▸ **RECORDED INFORMATION**:
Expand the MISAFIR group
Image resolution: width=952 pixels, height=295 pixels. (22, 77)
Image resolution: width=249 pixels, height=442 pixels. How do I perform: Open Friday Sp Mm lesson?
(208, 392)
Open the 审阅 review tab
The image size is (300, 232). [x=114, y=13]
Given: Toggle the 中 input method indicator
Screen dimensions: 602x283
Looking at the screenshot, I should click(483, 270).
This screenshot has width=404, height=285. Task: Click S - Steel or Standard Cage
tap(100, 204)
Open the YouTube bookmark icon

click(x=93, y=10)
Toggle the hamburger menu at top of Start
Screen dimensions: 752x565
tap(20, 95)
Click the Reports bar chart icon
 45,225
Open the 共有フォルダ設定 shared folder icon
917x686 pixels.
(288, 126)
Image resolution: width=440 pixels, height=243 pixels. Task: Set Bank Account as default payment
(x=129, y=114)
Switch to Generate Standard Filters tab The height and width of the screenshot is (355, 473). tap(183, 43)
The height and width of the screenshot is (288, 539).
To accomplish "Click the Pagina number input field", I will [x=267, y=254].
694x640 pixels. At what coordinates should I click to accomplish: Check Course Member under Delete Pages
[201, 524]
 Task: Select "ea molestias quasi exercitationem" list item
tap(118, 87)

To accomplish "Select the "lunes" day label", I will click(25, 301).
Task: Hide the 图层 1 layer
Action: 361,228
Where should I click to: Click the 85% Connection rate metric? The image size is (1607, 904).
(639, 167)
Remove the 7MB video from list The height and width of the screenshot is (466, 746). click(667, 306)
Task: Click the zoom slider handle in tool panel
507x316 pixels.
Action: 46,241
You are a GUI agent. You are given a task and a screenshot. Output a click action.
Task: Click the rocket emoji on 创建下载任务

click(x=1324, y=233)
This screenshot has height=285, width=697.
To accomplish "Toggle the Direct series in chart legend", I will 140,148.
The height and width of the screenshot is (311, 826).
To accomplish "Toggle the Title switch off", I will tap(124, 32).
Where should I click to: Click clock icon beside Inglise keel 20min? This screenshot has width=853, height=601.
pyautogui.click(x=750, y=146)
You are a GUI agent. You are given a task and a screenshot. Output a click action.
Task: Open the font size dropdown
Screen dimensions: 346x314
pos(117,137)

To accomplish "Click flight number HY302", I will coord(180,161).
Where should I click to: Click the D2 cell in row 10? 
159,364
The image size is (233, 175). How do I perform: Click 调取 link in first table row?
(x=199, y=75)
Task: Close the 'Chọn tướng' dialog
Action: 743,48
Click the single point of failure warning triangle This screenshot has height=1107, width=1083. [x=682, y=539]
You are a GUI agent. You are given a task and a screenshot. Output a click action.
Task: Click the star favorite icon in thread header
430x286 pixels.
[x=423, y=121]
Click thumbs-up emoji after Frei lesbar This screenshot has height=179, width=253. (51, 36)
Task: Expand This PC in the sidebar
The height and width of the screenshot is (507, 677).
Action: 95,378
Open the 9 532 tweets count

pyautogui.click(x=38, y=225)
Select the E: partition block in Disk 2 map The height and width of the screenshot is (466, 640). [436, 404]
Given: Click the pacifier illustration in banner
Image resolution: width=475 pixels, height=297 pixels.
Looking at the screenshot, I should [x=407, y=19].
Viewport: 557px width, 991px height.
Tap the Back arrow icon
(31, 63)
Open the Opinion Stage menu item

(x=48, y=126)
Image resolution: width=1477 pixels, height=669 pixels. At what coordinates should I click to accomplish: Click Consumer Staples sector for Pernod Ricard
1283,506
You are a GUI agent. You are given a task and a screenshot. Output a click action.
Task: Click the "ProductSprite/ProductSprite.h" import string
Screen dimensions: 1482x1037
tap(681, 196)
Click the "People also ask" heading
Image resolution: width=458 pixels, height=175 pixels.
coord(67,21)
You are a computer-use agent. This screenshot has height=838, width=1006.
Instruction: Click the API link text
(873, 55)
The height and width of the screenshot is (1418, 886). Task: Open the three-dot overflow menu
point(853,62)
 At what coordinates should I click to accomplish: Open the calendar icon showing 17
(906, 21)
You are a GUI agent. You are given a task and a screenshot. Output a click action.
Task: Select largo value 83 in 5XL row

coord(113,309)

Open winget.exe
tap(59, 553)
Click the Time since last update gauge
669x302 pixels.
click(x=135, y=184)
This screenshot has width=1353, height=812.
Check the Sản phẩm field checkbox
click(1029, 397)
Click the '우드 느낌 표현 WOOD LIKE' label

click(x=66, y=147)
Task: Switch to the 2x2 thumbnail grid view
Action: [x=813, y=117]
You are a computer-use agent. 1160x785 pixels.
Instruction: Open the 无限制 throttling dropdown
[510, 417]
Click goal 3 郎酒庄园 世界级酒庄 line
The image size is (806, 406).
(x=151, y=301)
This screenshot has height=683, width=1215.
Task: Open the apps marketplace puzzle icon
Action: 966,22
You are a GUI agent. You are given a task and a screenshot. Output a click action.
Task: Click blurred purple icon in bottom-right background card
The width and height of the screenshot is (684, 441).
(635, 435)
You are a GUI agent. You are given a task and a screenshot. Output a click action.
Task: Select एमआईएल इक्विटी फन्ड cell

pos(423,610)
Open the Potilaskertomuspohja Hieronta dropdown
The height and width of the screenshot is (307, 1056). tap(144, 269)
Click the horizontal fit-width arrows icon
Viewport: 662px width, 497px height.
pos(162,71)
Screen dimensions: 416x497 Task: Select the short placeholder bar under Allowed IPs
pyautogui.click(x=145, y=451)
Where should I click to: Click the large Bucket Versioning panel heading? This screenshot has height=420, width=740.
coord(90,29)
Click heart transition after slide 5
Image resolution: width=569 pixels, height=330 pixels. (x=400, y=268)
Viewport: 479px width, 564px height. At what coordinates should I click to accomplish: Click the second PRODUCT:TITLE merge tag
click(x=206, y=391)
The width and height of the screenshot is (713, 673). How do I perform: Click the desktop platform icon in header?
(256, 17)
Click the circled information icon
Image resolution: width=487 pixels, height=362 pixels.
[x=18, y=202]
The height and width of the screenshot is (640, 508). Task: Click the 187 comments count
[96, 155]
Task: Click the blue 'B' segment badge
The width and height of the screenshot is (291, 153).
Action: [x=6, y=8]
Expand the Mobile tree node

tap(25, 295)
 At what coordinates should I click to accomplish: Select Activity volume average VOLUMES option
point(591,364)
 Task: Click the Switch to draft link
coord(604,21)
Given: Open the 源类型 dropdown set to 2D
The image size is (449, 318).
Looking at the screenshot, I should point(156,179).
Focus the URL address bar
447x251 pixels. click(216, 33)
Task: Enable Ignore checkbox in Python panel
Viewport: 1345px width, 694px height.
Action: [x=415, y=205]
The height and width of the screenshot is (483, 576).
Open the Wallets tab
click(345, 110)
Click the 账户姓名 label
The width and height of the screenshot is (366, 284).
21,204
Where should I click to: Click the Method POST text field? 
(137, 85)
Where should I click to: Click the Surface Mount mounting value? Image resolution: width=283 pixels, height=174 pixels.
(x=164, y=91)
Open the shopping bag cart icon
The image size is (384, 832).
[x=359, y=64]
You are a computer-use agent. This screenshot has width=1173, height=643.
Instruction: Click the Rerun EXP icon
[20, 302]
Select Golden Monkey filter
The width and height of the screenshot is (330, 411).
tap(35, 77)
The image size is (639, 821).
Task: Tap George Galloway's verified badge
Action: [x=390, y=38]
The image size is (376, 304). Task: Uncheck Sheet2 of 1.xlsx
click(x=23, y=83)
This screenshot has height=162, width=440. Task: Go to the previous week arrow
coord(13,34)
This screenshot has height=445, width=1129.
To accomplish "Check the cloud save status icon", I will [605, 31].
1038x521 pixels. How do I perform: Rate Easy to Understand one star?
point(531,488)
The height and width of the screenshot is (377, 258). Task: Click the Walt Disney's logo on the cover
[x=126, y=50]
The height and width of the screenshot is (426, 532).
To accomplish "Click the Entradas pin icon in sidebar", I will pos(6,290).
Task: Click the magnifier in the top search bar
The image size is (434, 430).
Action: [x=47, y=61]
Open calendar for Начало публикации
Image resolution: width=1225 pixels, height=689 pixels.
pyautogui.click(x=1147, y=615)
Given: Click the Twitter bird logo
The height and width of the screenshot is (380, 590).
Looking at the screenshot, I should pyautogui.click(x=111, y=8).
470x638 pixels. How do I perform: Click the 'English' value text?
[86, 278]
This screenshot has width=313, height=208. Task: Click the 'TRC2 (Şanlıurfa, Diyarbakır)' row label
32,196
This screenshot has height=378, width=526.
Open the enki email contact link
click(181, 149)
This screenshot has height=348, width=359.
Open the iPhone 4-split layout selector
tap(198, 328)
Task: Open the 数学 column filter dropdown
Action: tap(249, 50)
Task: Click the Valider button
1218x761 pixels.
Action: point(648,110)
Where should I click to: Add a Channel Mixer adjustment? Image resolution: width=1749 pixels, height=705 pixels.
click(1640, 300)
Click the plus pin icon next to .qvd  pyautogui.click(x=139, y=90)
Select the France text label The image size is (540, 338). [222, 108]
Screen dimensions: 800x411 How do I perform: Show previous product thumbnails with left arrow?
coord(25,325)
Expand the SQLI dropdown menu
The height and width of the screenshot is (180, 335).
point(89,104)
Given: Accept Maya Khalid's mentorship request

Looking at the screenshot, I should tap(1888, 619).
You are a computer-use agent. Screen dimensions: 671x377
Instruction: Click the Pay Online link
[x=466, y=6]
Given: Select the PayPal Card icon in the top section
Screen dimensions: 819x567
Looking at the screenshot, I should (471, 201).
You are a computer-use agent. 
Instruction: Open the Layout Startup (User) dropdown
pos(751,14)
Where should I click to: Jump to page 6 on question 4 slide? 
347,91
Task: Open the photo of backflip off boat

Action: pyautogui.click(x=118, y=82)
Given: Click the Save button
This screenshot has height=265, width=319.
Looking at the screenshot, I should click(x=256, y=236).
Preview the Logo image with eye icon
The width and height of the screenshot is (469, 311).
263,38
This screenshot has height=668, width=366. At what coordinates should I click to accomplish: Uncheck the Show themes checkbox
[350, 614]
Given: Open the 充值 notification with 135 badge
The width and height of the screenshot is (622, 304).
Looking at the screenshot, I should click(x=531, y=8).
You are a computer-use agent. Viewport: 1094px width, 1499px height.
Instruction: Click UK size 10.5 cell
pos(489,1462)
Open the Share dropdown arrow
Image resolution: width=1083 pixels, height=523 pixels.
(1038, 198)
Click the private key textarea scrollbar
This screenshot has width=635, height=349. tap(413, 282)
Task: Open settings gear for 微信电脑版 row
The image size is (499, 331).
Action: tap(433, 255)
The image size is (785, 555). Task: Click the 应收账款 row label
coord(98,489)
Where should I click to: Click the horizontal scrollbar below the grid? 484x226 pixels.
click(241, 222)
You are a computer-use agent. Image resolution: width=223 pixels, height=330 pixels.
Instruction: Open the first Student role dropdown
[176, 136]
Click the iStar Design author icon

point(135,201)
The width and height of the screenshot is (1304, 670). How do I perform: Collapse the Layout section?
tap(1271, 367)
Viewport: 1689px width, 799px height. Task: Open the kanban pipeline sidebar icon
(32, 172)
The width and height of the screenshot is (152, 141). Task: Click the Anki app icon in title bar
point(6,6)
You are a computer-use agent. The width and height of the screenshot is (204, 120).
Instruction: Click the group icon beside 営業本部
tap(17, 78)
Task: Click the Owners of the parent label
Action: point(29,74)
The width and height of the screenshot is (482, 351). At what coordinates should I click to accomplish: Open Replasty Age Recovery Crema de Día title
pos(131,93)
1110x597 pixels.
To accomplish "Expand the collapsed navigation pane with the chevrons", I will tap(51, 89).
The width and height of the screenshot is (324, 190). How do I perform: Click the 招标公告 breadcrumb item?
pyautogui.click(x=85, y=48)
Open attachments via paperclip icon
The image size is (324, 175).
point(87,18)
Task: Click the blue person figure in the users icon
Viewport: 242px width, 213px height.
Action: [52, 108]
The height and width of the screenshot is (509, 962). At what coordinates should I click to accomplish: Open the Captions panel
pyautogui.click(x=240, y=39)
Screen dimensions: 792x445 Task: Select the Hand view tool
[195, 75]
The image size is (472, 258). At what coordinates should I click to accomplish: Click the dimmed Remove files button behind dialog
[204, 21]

▸ **REQUIRED WORK**: Look above for the line containing "Task: Click the magnifier" and the line containing "Expand the SQLI dropdown menu". Transcribe both, with the lines between them, exactly.

▸ **ANSWER SECTION**:
Task: Click the magnifier in the top search bar
The image size is (434, 430).
Action: [x=47, y=61]
Open calendar for Начало публикации
Image resolution: width=1225 pixels, height=689 pixels.
pyautogui.click(x=1147, y=615)
Given: Click the Twitter bird logo
The height and width of the screenshot is (380, 590).
Looking at the screenshot, I should pyautogui.click(x=111, y=8).
470x638 pixels. How do I perform: Click the 'English' value text?
[86, 278]
This screenshot has width=313, height=208. Task: Click the 'TRC2 (Şanlıurfa, Diyarbakır)' row label
32,196
This screenshot has height=378, width=526.
Open the enki email contact link
click(181, 149)
This screenshot has height=348, width=359.
Open the iPhone 4-split layout selector
tap(198, 328)
Task: Open the 数学 column filter dropdown
Action: tap(249, 50)
Task: Click the Valider button
1218x761 pixels.
Action: point(648,110)
Where should I click to: Add a Channel Mixer adjustment? Image resolution: width=1749 pixels, height=705 pixels.
click(1640, 300)
Click the plus pin icon next to .qvd  pyautogui.click(x=139, y=90)
Select the France text label The image size is (540, 338). [222, 108]
Screen dimensions: 800x411 How do I perform: Show previous product thumbnails with left arrow?
coord(25,325)
Expand the SQLI dropdown menu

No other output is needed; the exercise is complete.